PROBLEM DESCRIPTION: Copy the material below line for line, with no changes.

___ TASK DATA

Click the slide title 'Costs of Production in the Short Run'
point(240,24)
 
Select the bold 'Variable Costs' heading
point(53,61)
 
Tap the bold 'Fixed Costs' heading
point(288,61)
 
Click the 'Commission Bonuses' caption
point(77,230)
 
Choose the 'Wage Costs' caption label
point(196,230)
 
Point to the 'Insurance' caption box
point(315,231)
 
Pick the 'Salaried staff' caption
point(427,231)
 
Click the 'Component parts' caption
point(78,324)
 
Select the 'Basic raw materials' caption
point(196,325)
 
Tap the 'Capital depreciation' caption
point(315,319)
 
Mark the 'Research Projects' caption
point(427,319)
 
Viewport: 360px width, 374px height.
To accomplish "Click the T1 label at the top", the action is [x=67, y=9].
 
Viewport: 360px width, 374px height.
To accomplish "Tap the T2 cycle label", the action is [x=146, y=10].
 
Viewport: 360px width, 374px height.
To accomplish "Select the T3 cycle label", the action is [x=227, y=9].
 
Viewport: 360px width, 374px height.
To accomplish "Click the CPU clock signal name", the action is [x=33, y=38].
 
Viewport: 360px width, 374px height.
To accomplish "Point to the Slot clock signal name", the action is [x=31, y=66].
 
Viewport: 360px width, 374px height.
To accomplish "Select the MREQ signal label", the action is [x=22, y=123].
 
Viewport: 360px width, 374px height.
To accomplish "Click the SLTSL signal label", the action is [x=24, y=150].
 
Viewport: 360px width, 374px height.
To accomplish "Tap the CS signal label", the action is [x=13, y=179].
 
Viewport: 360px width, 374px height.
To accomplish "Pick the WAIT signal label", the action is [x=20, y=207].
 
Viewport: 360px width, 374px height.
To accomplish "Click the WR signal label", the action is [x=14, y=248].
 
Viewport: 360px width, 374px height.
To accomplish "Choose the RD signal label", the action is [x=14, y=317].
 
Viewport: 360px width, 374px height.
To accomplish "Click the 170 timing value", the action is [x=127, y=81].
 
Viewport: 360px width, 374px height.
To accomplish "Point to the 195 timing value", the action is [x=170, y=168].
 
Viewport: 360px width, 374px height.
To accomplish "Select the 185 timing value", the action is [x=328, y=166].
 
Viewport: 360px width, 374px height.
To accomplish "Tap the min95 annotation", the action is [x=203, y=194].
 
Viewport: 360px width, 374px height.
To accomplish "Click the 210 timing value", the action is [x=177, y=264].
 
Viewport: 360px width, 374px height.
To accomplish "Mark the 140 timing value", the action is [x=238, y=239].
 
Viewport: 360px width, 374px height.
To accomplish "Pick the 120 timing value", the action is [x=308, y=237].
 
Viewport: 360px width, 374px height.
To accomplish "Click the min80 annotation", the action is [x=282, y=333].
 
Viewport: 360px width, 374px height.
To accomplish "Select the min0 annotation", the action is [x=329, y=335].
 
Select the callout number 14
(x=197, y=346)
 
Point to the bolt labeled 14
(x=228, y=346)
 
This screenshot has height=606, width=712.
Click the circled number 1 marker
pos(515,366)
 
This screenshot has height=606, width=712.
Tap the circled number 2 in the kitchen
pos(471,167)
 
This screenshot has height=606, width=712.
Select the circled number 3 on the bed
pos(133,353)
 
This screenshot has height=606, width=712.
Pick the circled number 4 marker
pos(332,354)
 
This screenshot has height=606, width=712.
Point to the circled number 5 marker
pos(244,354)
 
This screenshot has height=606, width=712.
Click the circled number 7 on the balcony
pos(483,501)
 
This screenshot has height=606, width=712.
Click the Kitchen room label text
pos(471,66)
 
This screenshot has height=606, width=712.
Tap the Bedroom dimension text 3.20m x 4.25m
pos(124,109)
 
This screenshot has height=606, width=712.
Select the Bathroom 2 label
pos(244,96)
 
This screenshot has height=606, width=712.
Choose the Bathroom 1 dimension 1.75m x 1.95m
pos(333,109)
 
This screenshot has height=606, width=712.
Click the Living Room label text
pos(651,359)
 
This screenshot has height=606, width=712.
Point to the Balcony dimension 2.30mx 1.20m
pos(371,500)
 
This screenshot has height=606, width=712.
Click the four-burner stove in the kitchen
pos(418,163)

______

ANSWER TO THIS TASK:
Click the slide title 'Costs of Production in the Short Run'
point(240,24)
 
Select the bold 'Variable Costs' heading
point(53,61)
 
Tap the bold 'Fixed Costs' heading
point(288,61)
 
Click the 'Commission Bonuses' caption
point(77,230)
 
Choose the 'Wage Costs' caption label
point(196,230)
 
Point to the 'Insurance' caption box
point(315,231)
 
Pick the 'Salaried staff' caption
point(427,231)
 
Click the 'Component parts' caption
point(78,324)
 
Select the 'Basic raw materials' caption
point(196,325)
 
Tap the 'Capital depreciation' caption
point(315,319)
 
Mark the 'Research Projects' caption
point(427,319)
 
Viewport: 360px width, 374px height.
To accomplish "Click the T1 label at the top", the action is [x=67, y=9].
 
Viewport: 360px width, 374px height.
To accomplish "Tap the T2 cycle label", the action is [x=146, y=10].
 
Viewport: 360px width, 374px height.
To accomplish "Select the T3 cycle label", the action is [x=227, y=9].
 
Viewport: 360px width, 374px height.
To accomplish "Click the CPU clock signal name", the action is [x=33, y=38].
 
Viewport: 360px width, 374px height.
To accomplish "Point to the Slot clock signal name", the action is [x=31, y=66].
 
Viewport: 360px width, 374px height.
To accomplish "Select the MREQ signal label", the action is [x=22, y=123].
 
Viewport: 360px width, 374px height.
To accomplish "Click the SLTSL signal label", the action is [x=24, y=150].
 
Viewport: 360px width, 374px height.
To accomplish "Tap the CS signal label", the action is [x=13, y=179].
 
Viewport: 360px width, 374px height.
To accomplish "Pick the WAIT signal label", the action is [x=20, y=207].
 
Viewport: 360px width, 374px height.
To accomplish "Click the WR signal label", the action is [x=14, y=248].
 
Viewport: 360px width, 374px height.
To accomplish "Choose the RD signal label", the action is [x=14, y=317].
 
Viewport: 360px width, 374px height.
To accomplish "Click the 170 timing value", the action is [x=127, y=81].
 
Viewport: 360px width, 374px height.
To accomplish "Point to the 195 timing value", the action is [x=170, y=168].
 
Viewport: 360px width, 374px height.
To accomplish "Select the 185 timing value", the action is [x=328, y=166].
 
Viewport: 360px width, 374px height.
To accomplish "Tap the min95 annotation", the action is [x=203, y=194].
 
Viewport: 360px width, 374px height.
To accomplish "Click the 210 timing value", the action is [x=177, y=264].
 
Viewport: 360px width, 374px height.
To accomplish "Mark the 140 timing value", the action is [x=238, y=239].
 
Viewport: 360px width, 374px height.
To accomplish "Pick the 120 timing value", the action is [x=308, y=237].
 
Viewport: 360px width, 374px height.
To accomplish "Click the min80 annotation", the action is [x=282, y=333].
 
Viewport: 360px width, 374px height.
To accomplish "Select the min0 annotation", the action is [x=329, y=335].
 
Select the callout number 14
(x=197, y=346)
 
Point to the bolt labeled 14
(x=228, y=346)
 
This screenshot has height=606, width=712.
Click the circled number 1 marker
pos(515,366)
 
This screenshot has height=606, width=712.
Tap the circled number 2 in the kitchen
pos(471,167)
 
This screenshot has height=606, width=712.
Select the circled number 3 on the bed
pos(133,353)
 
This screenshot has height=606, width=712.
Pick the circled number 4 marker
pos(332,354)
 
This screenshot has height=606, width=712.
Point to the circled number 5 marker
pos(244,354)
 
This screenshot has height=606, width=712.
Click the circled number 7 on the balcony
pos(483,501)
 
This screenshot has height=606, width=712.
Click the Kitchen room label text
pos(471,66)
 
This screenshot has height=606, width=712.
Tap the Bedroom dimension text 3.20m x 4.25m
pos(124,109)
 
This screenshot has height=606, width=712.
Select the Bathroom 2 label
pos(244,96)
 
This screenshot has height=606, width=712.
Choose the Bathroom 1 dimension 1.75m x 1.95m
pos(333,109)
 
This screenshot has height=606, width=712.
Click the Living Room label text
pos(651,359)
 
This screenshot has height=606, width=712.
Point to the Balcony dimension 2.30mx 1.20m
pos(371,500)
 
This screenshot has height=606, width=712.
Click the four-burner stove in the kitchen
pos(418,163)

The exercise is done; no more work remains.